Kereta Cepat Whoosh mungkin lahir dengan gegap gempita. Ia disebut sebagai simbol kemajuan, lompatan teknologi, tanda bahwa Indonesia memasuki era transportasi berkecepatan tinggi. Namun gegap itu pelan-pelan meredup. Stasiun megah berdiri, rel membentang lurus tanpa hambatan, gerbong mengilap menunggu penumpang. Yang tak kunjung banyak datang justru mereka yang hendak naik.
KCIC merespons situasi dengan strategi yang lebih membumi, yaitu potongan harga 50 persen. Secara resmi program ini dikemas dalam nama Whoosh Edutrip. Di atas kertas terlihat visioner. Siswa diajak belajar langsung mengenai teknologi kereta cepat, sistem keselamatan, dan merasakan perjalanan sebagai pengalaman belajar. Narasi formalnya rapi dan terstruktur. Namun bagi pembaca pasar transportasi yang lebih kritis, potongan harga sering terbaca sebagai tanda bahwa ada kursi kosong yang harus segera terisi.
Hingga November 2025, sekitar 60 sekolah dengan lebih dari 5.000 pelajar sudah mengikuti program ini. Angka yang tampak impresif di rilis pers, tetapi juga mengungkap kenyataan halus bahwa okupansi harian belum berada di titik ideal. Kereta yang seharusnya menjadi moda pilihan pekerja dan komuter, kini lebih banyak berpindah fungsi menjadi wahana edukasi rombongan sekolah.
Di luar siaran resmi, berbagai laporan menyebut bahwa Whoosh pernah melaju dengan gerbong nyaris kosong. Foto penumpang yang hanya beberapa orang beredar di media sosial, dikutip oleh sejumlah portal berita.

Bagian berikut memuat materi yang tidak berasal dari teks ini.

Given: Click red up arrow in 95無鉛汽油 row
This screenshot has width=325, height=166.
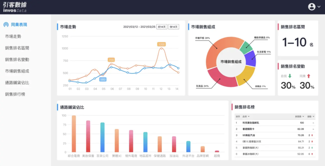Looking at the screenshot, I should 312,135.
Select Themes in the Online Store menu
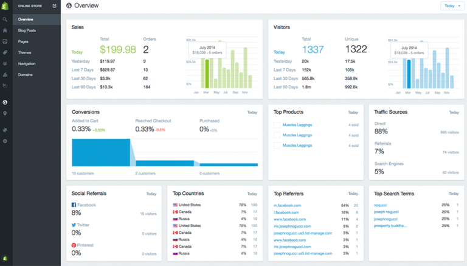Image resolution: width=467 pixels, height=266 pixels. click(x=24, y=52)
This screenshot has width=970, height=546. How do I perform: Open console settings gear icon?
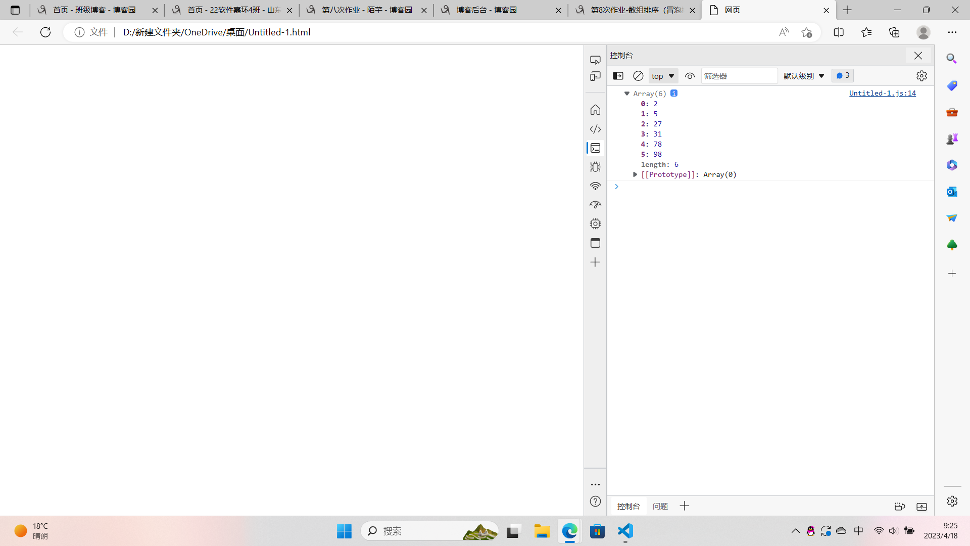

Bahkan pernah disebutkan hanya tiga penumpang terlihat dalam satu rangkaian. Kontras dengan klaim minat tinggi dan kapasitas besar yang sejak awal digadang-gadang.
Kritik juga diarahkan pada lokasi stasiun yang dianggap kurang strategis dari pusat kota. Harga tiket yang belum sepadan dengan akses pendukung membuat sebagian masyarakat memilih moda lain. Sejak awal feasibility study proyek ini dipenuhi optimisme. Mirip ramalan cuaca yang berharap hujan tak turun padahal awan sudah gelap.
Biaya pembangunan yang mencapai triliunan rupiah memberi tekanan berat pada proyek ini. Analis transportasi mempertanyakan kelayakan jangka panjang. Ekonom memperingatkan potensi kerugian dan beban finansial jika okupansi tidak membaik. Dalam konteks ini potongan harga tidak lagi sekadar promosi, melainkan bagian dari strategi bertahan hidup.
Program Edutrip tentu memberi manfaat pendidikan. Siswa mendapat pemahaman langsung mengenai teknologi, melihat fasilitas modern, hingga merasakan perjalanan yang selama ini hanya mereka dengar di berita. Namun ada ironi yang sama jelasnya. Moda transportasi yang diharapkan menjadi tulang punggung mobilitas urban kini justru mencari penumpang di sekolah, bukan di stasiun.
Pertanyaan yang paling tajam justru yang paling sederhana. Jika Whoosh sudah benar-benar diminati publik, apakah potongan harga setengah harga perlu digelar sebesar ini?
Diskon bukan tanda kegagalan, tetapi dalam banyak kasus menjadi sinyal bahwa pasar tidak tumbuh secepat yang diharapkan. Bahwa proyeksi penumpang di tahap awal mungkin lebih didorong oleh harapan daripada kenyataan. Bahwa proyek raksasa tidak otomatis menghasilkan antrean panjang di loket.
Hari ini Whoosh menjual edukasi. Besok mungkin menjual paket wisata. Lusa bisa jadi konsep baru kembali dicari. Kereta cepat ini tampak masih mencari peran dan identitasnya. Apakah ia ikon kemajuan, atau sekadar karya ambisi besar yang kini butuh strategi potongan harga untuk sekadar terlihat dibutuhkan.
Waktu yang akan menentukan arah lajunya. Namun satu hal sudah dapat dilihat sejak sekarang. Jika masa depan transportasi harus dipasarkan dengan potongan harga setengah dari tarif normal, maka masa kini tampaknya belum cukup ramah untuk moda bernama Whoosh.